> [Aim of the task]
Answer these from the PC shipments report below:
(a) How many PC units were shipped worldwide in the third quarter of 2011?
(b) What market share did HP reach in that quarter?
(c) In which country did Asus achieve strong growth?

> [Page text]
· · ·

Worldwide PC shipments totaled 91.8 million units in the third quarter of 2011, a 3.2 percent increase from the third quarter of 2010, according to preliminary results by Gartner, Inc. These results are slightly lower than Gartner’s earlier projection of 5.1 percent growth for the quarter. The EMEA region contributed to lower-than-expected growth led by a weak Western European market.
“The inventory buildup, which slowed growth the last four quarters, mostly cleared out during the third quarter of this year; however, the PC industry has been performing below normal seasonality,” said Mikako Kitagawa, principal analyst at Gartner. “As expected, back-to-school PC sales were disappointing in mature markets, confirming that the consumer PC market continues to be weak. The popularity of non-PC devices, including media tablets, such as the iPad and smartphones, took consumers’ spending away from PCs.
“As the PC market faced a slowdown, vendor consolidation has become a more apparent trend in the industry. Lenovo’s recent merger with NEC, and its acquisition of Medion, as well as HP’s announcement that it may spin off or sell its PC business, underlined this trend during the quarter.”
HP, the No. 1 vendor based on global PC shipments, grew faster than the industry average, and its market share reached 17.7 percent in the third quarter of 2011 (see Table 1). Despite announcing in the middle of 2Q11 the potential spinoff of its PC business, HP experienced strong growth in the U.S., while outside the U.S., growth was relatively weak or average.
Lenovo became the second-largest PC vendor in the worldwide market for the first time. The company’s expansion was boosted in part by the joint vendor with NEC in Japan. However, its aggressive marketing to both the professional and consumer PC markets accelerated its shipment volume.
Table 1
Preliminary Worldwide PC Vendor Unit Shipment Estimates for 3Q11 (Units)
Note: Data includes desk-based PCs, mobile PCs, including mini-notebooks but not media tablets such as the iPad. Final estimates will be subject to change.
Lenovo shipments include NEC shipments, but not Medion’s shipments. Source: Gartner (October 2011)
Dell’s performance was below the industry average in most regions, as the company faced intensified competition in the professional space, where Dell has been traditionally strong. Acer mostly cleared its inventory buildup in the EMEA region by the third quarter of 2011. However, channels have been adopting a conservative position in regard to placing orders following the inventory issues. Asus widened the gap with Toshiba, the sixth-largest vendor. Asus achieved strong growth in China.

· · ·

> [Dataset]
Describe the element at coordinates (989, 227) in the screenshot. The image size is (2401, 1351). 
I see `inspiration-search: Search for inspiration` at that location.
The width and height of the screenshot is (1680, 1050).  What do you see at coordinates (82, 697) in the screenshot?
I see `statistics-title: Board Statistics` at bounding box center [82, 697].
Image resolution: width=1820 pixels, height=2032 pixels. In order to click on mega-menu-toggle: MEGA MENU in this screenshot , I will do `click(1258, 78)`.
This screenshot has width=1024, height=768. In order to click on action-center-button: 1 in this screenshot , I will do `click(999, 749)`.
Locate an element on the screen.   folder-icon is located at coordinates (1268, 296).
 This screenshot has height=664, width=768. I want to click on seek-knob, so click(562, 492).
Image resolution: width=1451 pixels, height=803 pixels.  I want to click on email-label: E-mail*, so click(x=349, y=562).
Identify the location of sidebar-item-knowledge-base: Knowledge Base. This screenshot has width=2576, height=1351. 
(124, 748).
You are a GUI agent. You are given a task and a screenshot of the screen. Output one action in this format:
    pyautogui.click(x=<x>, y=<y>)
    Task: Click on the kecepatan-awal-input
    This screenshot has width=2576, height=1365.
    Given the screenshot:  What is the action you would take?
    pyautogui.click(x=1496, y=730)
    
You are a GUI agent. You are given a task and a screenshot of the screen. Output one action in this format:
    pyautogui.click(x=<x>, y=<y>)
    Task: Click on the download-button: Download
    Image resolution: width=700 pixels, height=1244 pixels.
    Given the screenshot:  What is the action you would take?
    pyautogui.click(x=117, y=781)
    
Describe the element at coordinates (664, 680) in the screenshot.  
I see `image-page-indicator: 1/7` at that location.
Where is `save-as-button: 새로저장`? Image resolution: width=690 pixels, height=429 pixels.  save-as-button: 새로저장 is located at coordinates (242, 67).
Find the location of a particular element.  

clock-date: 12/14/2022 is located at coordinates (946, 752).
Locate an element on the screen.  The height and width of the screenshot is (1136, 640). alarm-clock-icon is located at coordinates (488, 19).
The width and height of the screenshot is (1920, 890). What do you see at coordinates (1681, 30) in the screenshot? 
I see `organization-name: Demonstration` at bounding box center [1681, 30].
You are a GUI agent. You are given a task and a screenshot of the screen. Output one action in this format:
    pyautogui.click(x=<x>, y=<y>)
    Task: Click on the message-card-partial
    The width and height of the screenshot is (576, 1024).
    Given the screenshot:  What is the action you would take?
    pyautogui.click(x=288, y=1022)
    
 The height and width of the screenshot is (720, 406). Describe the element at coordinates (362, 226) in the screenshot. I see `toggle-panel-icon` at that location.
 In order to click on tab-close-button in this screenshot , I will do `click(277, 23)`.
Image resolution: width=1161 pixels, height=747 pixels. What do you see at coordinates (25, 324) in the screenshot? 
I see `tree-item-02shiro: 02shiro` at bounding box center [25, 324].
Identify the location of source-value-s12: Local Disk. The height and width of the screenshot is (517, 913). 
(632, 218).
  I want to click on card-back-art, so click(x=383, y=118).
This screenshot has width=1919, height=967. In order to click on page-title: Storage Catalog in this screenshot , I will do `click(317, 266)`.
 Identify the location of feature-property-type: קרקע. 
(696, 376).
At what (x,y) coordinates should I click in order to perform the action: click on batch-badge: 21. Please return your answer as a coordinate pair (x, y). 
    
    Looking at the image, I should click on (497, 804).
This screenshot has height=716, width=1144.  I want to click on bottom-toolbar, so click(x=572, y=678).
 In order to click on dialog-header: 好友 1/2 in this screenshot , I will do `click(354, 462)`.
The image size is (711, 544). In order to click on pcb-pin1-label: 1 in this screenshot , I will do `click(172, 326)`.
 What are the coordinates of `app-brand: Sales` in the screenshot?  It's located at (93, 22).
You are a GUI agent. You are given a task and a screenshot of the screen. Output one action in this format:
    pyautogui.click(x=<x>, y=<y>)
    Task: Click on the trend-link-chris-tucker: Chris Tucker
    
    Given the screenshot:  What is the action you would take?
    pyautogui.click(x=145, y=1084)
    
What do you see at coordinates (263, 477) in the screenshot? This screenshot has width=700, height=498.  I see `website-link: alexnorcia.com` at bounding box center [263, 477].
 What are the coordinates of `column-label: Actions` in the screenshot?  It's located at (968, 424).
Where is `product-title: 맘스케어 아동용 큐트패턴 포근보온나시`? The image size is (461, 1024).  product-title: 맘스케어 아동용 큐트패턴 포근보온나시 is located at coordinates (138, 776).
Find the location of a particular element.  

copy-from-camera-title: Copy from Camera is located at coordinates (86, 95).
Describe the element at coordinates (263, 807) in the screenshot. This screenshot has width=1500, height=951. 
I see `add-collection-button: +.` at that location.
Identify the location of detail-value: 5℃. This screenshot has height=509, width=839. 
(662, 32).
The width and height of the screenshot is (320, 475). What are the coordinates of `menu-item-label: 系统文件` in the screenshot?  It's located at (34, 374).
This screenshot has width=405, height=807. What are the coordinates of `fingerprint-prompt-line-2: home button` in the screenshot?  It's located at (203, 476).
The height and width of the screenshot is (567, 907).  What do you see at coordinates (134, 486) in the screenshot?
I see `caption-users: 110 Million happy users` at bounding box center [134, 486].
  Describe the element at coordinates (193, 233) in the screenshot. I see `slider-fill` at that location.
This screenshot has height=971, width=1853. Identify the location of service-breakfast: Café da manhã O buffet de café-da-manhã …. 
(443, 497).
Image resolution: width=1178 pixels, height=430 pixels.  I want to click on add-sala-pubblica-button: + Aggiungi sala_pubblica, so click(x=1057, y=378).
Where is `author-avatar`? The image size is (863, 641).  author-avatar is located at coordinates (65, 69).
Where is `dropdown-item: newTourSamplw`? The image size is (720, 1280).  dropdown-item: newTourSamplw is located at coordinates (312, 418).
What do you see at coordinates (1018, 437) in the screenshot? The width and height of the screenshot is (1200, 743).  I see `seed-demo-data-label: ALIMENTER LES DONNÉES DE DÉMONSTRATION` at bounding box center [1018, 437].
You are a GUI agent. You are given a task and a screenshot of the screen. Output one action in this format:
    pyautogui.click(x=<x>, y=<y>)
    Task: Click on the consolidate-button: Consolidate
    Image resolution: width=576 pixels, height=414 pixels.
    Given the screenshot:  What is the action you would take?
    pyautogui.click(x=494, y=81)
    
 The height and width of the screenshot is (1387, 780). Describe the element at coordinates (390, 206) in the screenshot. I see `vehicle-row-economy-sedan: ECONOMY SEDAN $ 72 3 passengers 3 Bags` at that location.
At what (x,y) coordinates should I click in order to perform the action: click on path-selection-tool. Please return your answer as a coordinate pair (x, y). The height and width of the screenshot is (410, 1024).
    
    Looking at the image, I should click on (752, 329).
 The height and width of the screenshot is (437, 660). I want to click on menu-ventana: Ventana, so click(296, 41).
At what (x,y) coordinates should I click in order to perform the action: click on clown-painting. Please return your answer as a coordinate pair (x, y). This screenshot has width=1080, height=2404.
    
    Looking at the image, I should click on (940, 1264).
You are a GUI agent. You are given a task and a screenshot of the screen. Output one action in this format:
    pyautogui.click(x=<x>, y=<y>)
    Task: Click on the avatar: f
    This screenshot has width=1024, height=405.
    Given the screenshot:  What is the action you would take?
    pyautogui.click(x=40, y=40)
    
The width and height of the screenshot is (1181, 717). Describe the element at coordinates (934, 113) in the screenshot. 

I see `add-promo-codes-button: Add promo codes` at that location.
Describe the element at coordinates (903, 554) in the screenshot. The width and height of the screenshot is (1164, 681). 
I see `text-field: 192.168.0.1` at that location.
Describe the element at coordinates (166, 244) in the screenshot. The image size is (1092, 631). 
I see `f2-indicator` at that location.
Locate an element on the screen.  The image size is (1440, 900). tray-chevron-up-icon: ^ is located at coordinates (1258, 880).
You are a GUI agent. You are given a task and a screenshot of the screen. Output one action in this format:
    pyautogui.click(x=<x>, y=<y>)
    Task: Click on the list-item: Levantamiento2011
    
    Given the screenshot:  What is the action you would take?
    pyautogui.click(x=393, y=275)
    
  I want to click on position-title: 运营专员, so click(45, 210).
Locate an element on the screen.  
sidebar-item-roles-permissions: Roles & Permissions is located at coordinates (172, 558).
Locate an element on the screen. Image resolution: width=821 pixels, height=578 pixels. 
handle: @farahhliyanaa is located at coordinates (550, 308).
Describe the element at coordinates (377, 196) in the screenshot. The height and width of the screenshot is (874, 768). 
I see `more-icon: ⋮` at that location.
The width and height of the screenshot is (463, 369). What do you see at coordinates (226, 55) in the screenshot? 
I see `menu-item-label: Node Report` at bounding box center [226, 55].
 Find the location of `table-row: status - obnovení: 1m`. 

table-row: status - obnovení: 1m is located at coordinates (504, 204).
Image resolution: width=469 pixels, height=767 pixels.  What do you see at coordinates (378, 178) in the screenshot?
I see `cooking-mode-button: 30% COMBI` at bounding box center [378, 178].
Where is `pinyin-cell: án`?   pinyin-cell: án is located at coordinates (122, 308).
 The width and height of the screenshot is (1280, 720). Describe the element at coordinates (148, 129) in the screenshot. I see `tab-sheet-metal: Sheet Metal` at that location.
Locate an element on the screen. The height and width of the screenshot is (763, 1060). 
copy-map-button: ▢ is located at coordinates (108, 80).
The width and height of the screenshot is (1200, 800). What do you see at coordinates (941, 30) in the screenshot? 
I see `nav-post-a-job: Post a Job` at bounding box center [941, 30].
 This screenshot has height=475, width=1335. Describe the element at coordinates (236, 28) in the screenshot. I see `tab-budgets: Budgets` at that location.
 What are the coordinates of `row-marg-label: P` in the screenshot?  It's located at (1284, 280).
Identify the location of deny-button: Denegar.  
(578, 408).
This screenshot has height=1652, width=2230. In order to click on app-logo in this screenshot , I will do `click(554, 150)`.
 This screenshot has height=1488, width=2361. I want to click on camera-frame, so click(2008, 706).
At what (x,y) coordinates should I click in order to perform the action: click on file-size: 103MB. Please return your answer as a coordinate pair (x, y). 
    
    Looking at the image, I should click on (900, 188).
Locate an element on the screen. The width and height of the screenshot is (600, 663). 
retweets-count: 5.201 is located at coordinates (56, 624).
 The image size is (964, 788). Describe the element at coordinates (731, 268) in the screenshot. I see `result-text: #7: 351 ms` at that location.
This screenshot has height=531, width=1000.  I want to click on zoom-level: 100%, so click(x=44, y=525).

· · ·

> [Task solution]
(a) 91.8 million units
(b) 17.7 percent
(c) China